Data items:
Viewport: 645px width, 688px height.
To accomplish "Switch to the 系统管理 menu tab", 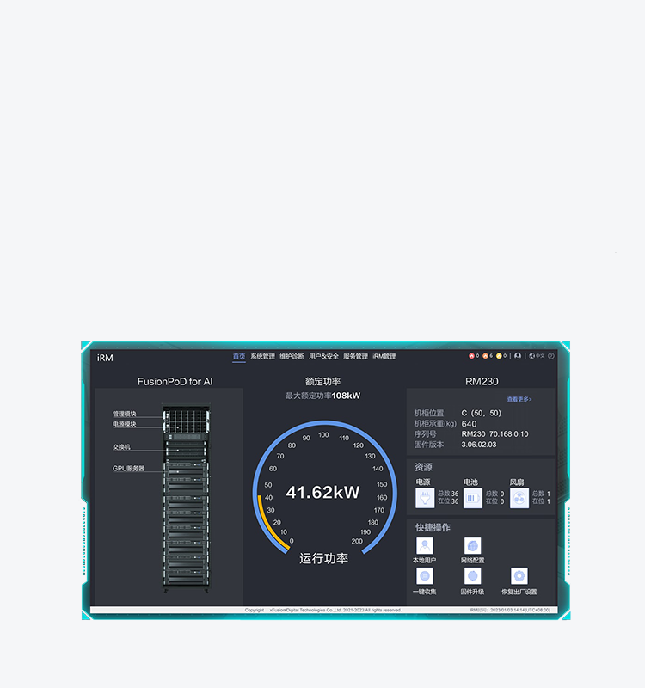I will point(262,356).
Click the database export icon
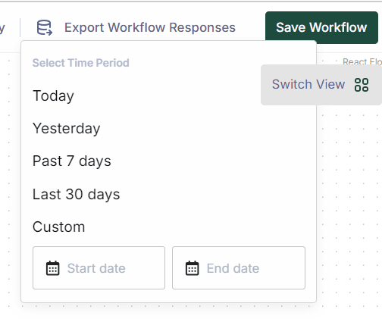Screen dimensions: 382x319 coord(45,27)
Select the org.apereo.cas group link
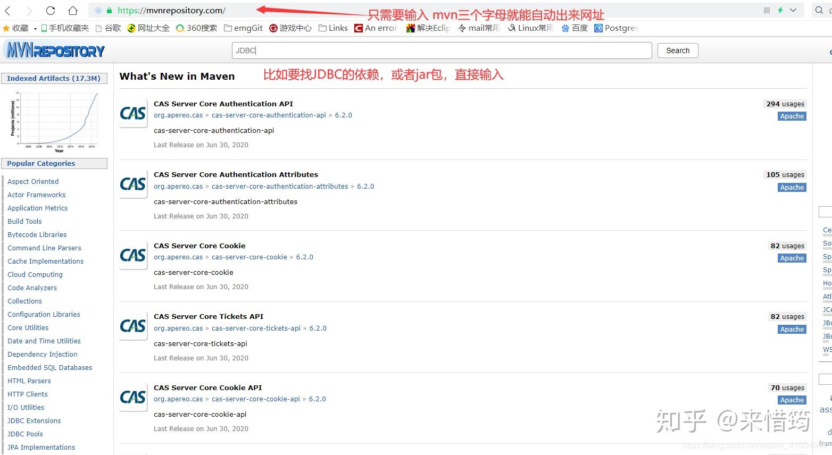Viewport: 832px width, 455px height. (x=178, y=328)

WHAT YOU WILL DO: Reproduce the data above word for word, beginning at the line that contains "Click the database export icon" and stopping after the final line of the data. Leave the pictures out.

THE OUTPUT:
Click the database export icon
Screen dimensions: 382x319 coord(45,27)
Select the org.apereo.cas group link
Viewport: 832px width, 455px height. (x=178, y=328)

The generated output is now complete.